» **SOURCE TEXT**:
++++++
Two entities benefit from paid modding of a Bethesda game; that's Bethesda and whoever distributes it (in this case Valve).
 
I can't wrap my head around the stance that paid modding is good for modding.  Look at who we're dealing with; Gabby Gabe from Valve calling everyone in the modding community 'a bunch of cunts' because this scheme backfired and he didn't get his way.  Then we have Todd Howard whose opinion is 'game companies should ignore what the fans want'.  That's who we're dealing with.
 
And as I've already pointed out in this thread and the previous one, the payout plan is a joke.  Bethesda WILL control paid modding.  If it's going to happen payments for mods will go through them and the 'wages' will ultimately be doled out by them.  At every turn Bethesda will jockey itself into a position to get the lion's share.  Modders who chose to participate will NEVER get a fair shake of the dice.  That's just how it is, or will be.
++++++
» **GIVEN INFORMATION**:
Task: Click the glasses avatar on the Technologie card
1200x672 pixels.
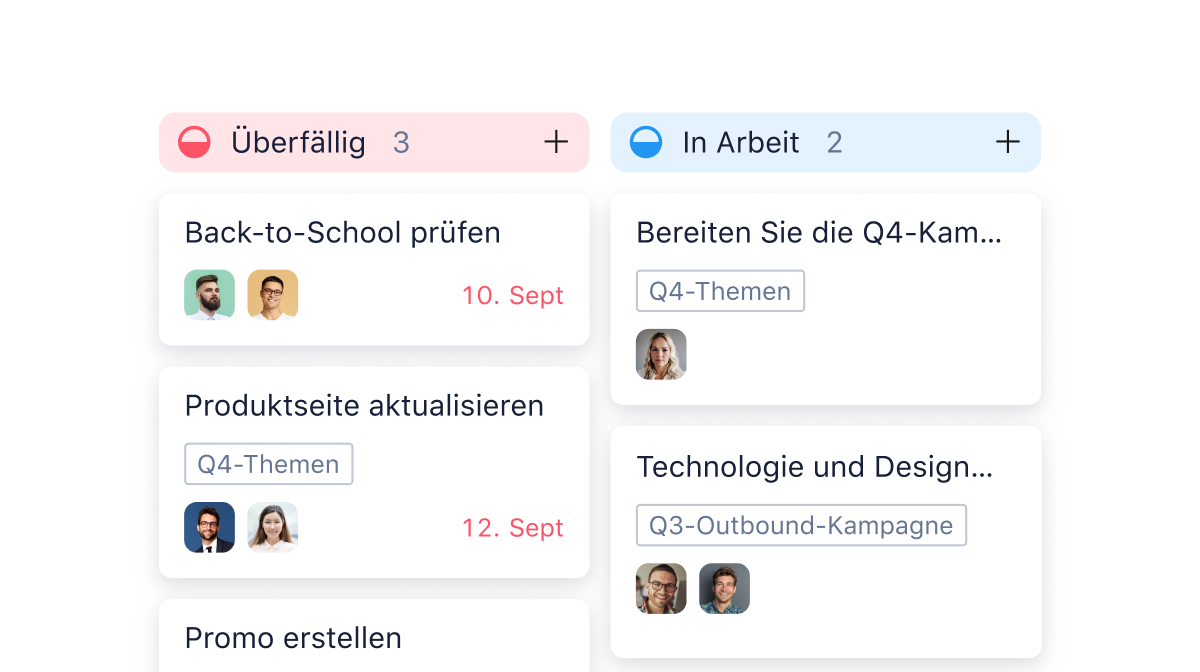Action: 661,588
++++++
» **PROBLEMS**:
**a)** Please translate this sentence from the post on paid modding into Spanish: "Modders who chose to participate will NEVER get a fair shake of the dice."
**b)** According to the post on paid modding, which two entities benefit from paid modding of a Bethesda game?
The data plays no part in this.

» **EXERCISE RESPONSES**:
**a)** Los modders que decidieron participar NUNCA tendrán una oportunidad justa.

**b)** Bethesda and whoever distributes it, in this case Valve.